Case Name: STATE of Louisiana, Respondent, v. Donald R. JONES, Relator
Court: Louisiana Supreme Court
Jurisdiction: Louisiana
Decision Date: 1978-05-22
Citations: 358 So. 2d 1257
Docket Number: No. 60955
Parties: STATE of Louisiana, Respondent, v. Donald R. JONES, Relator.
Judges: SUMMERS, J., dissents and assigns reasons.
Reporter: Southern Reporter, Second Series
Volume: 358
Pages: 1257–1262

Head Matter:
STATE of Louisiana, Respondent, v. Donald R. JONES, Relator.
No. 60955.
Supreme Court of Louisiana.
May 22, 1978.
Dissenting Opinion June 1, 1978.
Kenneth D. McCoy, Jr., Whitehead & McCoy, Natchitoches, for relator.

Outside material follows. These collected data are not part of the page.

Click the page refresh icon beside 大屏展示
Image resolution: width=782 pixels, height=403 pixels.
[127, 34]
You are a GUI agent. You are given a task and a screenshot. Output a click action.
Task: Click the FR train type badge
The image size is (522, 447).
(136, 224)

William J. Guste, Jr., Atty. Gen., Barbara Rutledge, Asst. Atty. Gen., Ronald C. Martin, Dist. Atty., Andrew S. Vallien, Asst. Dist. Atty., for respondent.

Opinion:
TATE, Justice.
The defendant Jones was convicted of possession of marijuana, La.R.S. 40:966(C), fined $500, and sentenced to six months imprisonment. We granted certiorari, 351 So.2d 1213 (1977), because we believed that, on the showing made, the defendant was convicted on the basis of evidence seized as a result of an unlawful entry into and search of the apartment in which the defendant, his wife, and his two children lived. His motion to suppress evidence so seized was denied by the trial court.

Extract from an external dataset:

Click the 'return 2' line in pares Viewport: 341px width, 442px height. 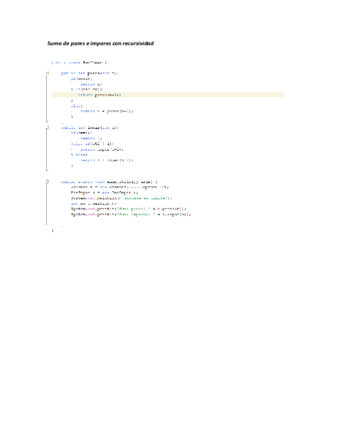(x=91, y=83)
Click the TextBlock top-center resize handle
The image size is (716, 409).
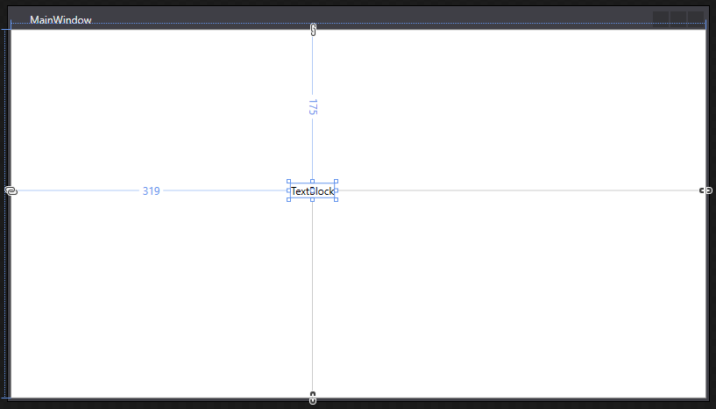[313, 182]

The facts of the entry and search are as follows:
At about 7:00 p. m. the city police received a complaint of loud music in a ground floor apartment of the College Man- or Apartments. Two policemen went to the door of the apartment, accompanied as backup by a third officer with a canine.
A policeman knocked on the door. The defendant Jones opened it, and the policeman asked him to turn the music down. Jones closed the door and turned the music down. When he reopened it a crack, an officer put his foot in the door, and the officers forced their way in.

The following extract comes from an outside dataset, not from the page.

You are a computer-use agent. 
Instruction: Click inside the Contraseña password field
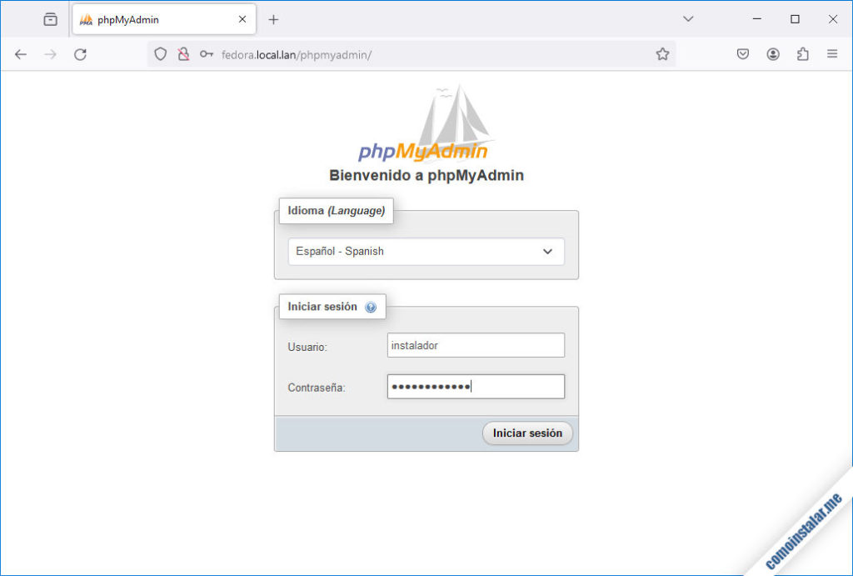(x=475, y=386)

The policemen testified that they did so because they smelled marijuana smoke. They saw in the ashtray what they thought were (cold) stubs of marijuana cigarettes.
In the darkened living room, five young men were sitting listening to the music. Jones' wife and two children were in the adjacent bedrooms.
The policemen sent for a narcotics officer. On the basis of their report, the latter executed an affidavit and secured a search warrant. However, since (for reasons to be stated) we find there was no initial probable cause for the warrantless entry into the apartment, the evidence seized pursuant to the warrant should have been suppressed: The affidavit and the warrant itself were based upon the product of an illegal invasion of a home without probable cause. State v. Kuhlman, 293 So.2d 159 (La.1974).
Essentially, the officers burst into this residential apartment because (they said) they smelled an odor which resembled marijuana smoke. The search warrant was secured on this basis, and because, after entry of the officers, they saw in the ashtrays what they believed to be marijuana roaches.
However, subsequent laboratory analysis did not identify the burnt cigarettes as containing marijuana. The cigarettes themselves were cold, when the officers burst in, seconds after they thought they smelled the odor. They found no substance or cigarette burning or warm anywhere in the apartment (although they thought the marijuana smell came from the cold butts in the ash- , trays).
In our opinion, the evidence proves beyond reasonable dispute that the odor, if any, smelled by the officers could not have been marijuana. It is apparent that, if indeed there was an odor, it resulted from some other source than any marijuana smoked in the apartment. Thus, in fact no actual probable cause existed for the police to invade this residential apartment, without a warrant as done (or even with a warrant).
In summary, probable cause for a forcible entry into a residential apartment is not supplied by the invading officers' smelling non-existent marijuana smoke. Merely imagined smells cannot supply such cause to invade the sanctity of a home. Imagined facts based upon mere suspicion, like mere suspicion itself, cannot suffice as probable cause to do so.
To permit governmental agents to search on such a basis would undermine the right of individuals guaranteed by our state constitution "shall be secure . . . against unreasonable searches, seizures, or invasions of privacy." La.Const. of 1974, Art. 1, Section 5. The constitutional sanctity of a home against unreasonable government intrusion should not depend on the unfounded imagination of police officers, or the potential for fabrication that thereby would result.
Further, no exigent circumstances are shown for these police officers to burst into the apartment without a warrant, even though there had been probable cause. As we reiterated in State v. Kuhlman, 293 So.2d 159, 161 (La.1974): " 'The search of a home without a warrant is banned notwithstanding probable cause to believe that it contains contraband or other seizable articles. Such a search, moreover, is not validated by what it brings to light. The tradition of time immemorial sustains this firm constitutional policy protecting the privacy of the home.' "
DECREE
Accordingly, the denial of the motion to suppress is overruled, and the conviction and sentence are reversed; the case is remanded for a new trial in accordance with law.
Reversed and remanded.
SUMMERS, J., dissents and assigns reasons.
. As of a result of the consequent painstaking search of the premises, the police found one plastic baggie and two unburned cigarettes of marijuana in the trash containers, and two plastic baggies of marijuana in a blue jean jacket that did not belong to Jones. After Jones was arrested because of the product of this painstaking but illegal search (see text below), gleanings were removed from his clothing, which, upon laboratory analysis, appeared to be marijuana.